--- Begin DATA SHOWN ---
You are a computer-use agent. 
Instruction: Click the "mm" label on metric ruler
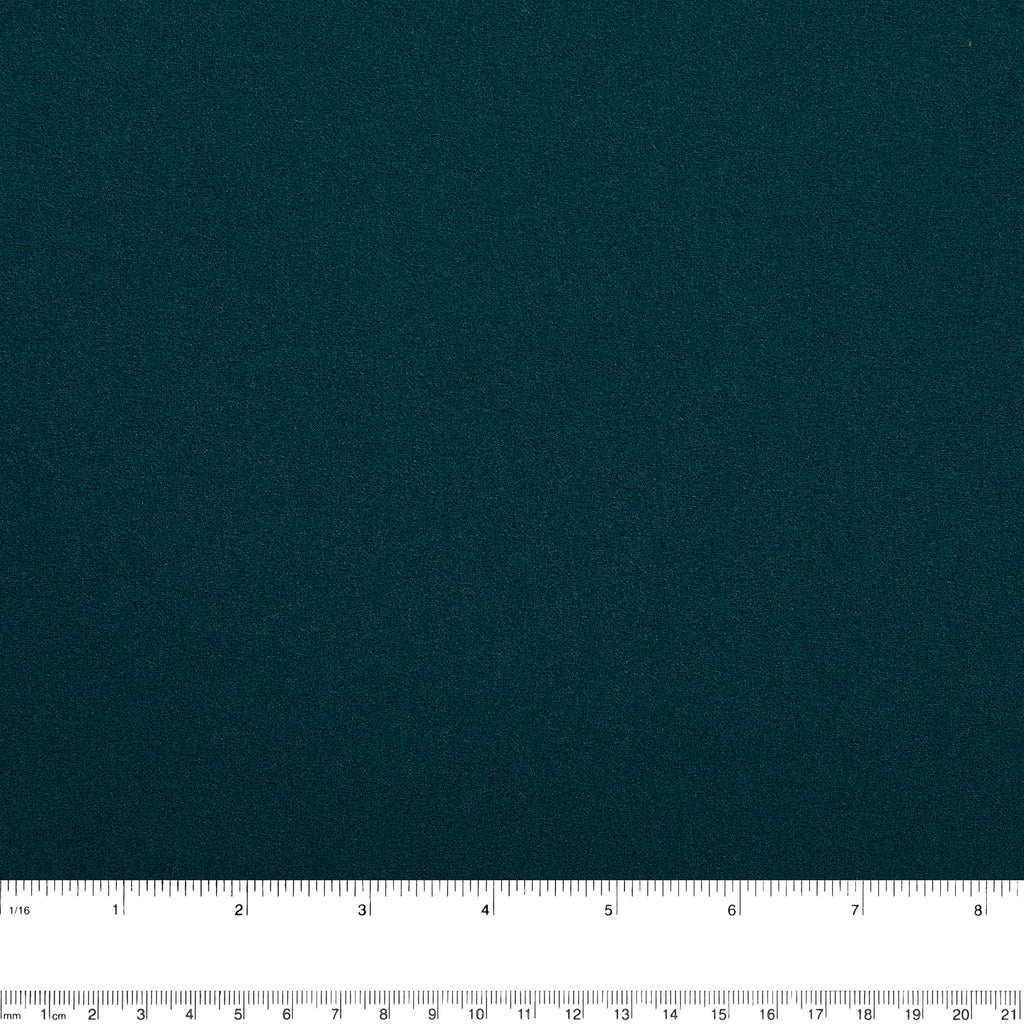point(12,1015)

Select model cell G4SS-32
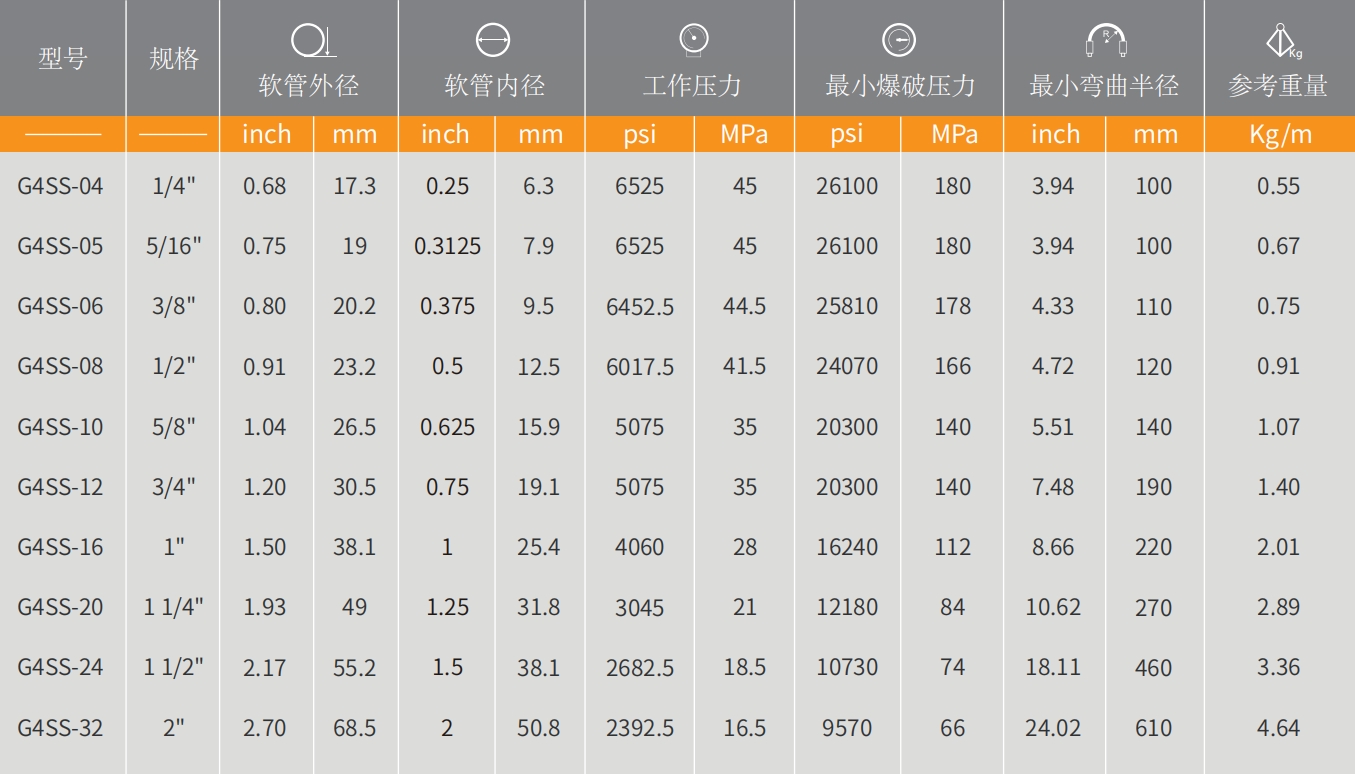61,728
--- End DATA SHOWN ---
▸ **WRITTEN REQUEST**:
Please copy the lines above word for word, omitting the pictures.

▸ **ANSWER TO THIS TASK**:
You are a computer-use agent. 
Instruction: Click the "mm" label on metric ruler
point(12,1015)

Select model cell G4SS-32
61,728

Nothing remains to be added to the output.